◆ Consigne
Recopiez à l'identique le passage du texte sur l'éthique qui commence aux mots « Une autre manière » et s'arrête après « de valeurs morales. ».

◆ Texte de la page
La requête du premier personnage – « Allez, dis-le encore une fois, qu’on rigole… » – suscite un malaise. D’où vient-il ? De la légèreté de l’expression – l’emploi de la formule d’exhortation « Allez », le verbe « rigoler », l’assurance des deux messieurs – comparée à la gravité qu’inspire le mot « éthique », mais sans doute aussi du fait que c’est l’éthique en général qui se trouve rabaissée. L’éthique en général, cela peut signifier différentes choses, au moins ces trois-là : d’abord l’éthique considérée comme un ensemble de lois et de règles absolues qui n’autorisent aucune transgression, sauf dans les cas tragiques ; ensuite l’éthique aussi bien absolue que conventionnelle, au sens où elle correspond à des normes de conduites en vigueur au sein d’une société particulière ; enfin, la théorie morale, ou plus précisément la tendance à se référer à des théories morales, parfois de façon définitive, pour faire des jugements ou régir les conduites humaines – un appel à la théorie qui se fait au détriment de la perception et du « sens du détail concret », pour reprendre un mot du philosophe Bernard Williams (3).

Une autre manière d’expliquer le malaise ressenti peut provenir du caractère amoral ou immoral des propos échangés par les deux personnages. L’amoralité suppose une indifférence à tout ce qui appartient au domaine moral (ne pas causer de torts, dire la vérité, respecter ses engagements, témoigner du respect, etc.), y compris une indifférence à l’égard d’autrui et de la société, alors que l’immoralité désigne une violation de règles ou de valeurs morales.

L’éthique des affaires académique a discuté depuis longtemps de la distinction entre immoralité et amoralité. On doit à Archie Carroll le portrait psychologique de trois types de managers : moraux, immoraux et amoraux (4). Des managers immoraux, il affirme qu’ils « ne se soucient que de leur propres intérêts financiers et de leur réussite – ou de ceux de leur entreprise. Pour eux, les normes légales sont des barrières ou des obstacles que les managers doivent surmonter pour atteindre les objectifs qu’ils se sont fixés. Leur stratégie est de tirer parti des opportunités en vue d’un gain personnel ou d’un gain pour leur entreprise. »

◆ Données
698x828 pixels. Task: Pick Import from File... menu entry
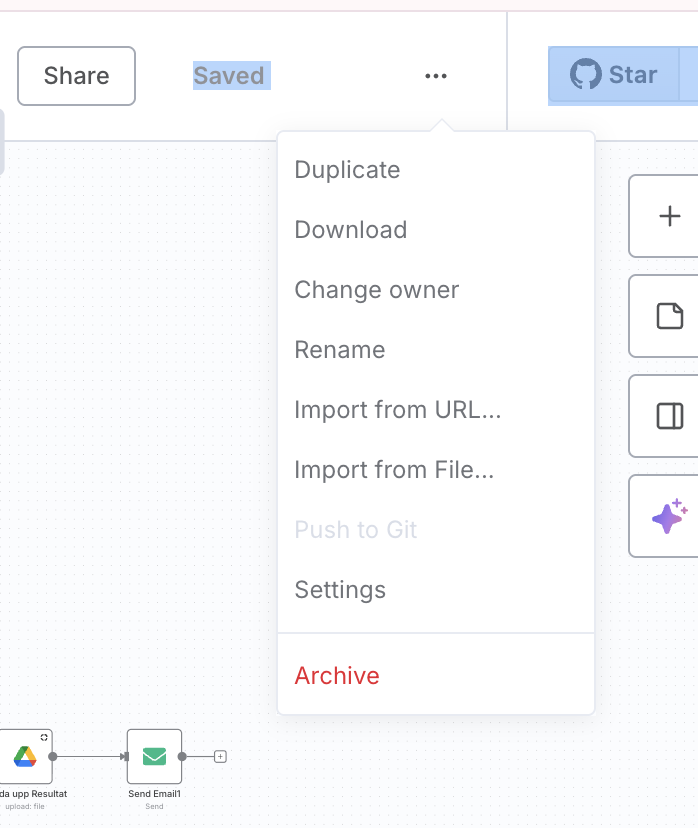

◆ Réponse
Une autre manière d’expliquer le malaise ressenti peut provenir du caractère amoral ou immoral des propos échangés par les deux personnages. L’amoralité suppose une indifférence à tout ce qui appartient au domaine moral (ne pas causer de torts, dire la vérité, respecter ses engagements, témoigner du respect, etc.), y compris une indifférence à l’égard d’autrui et de la société, alors que l’immoralité désigne une violation de règles ou de valeurs morales.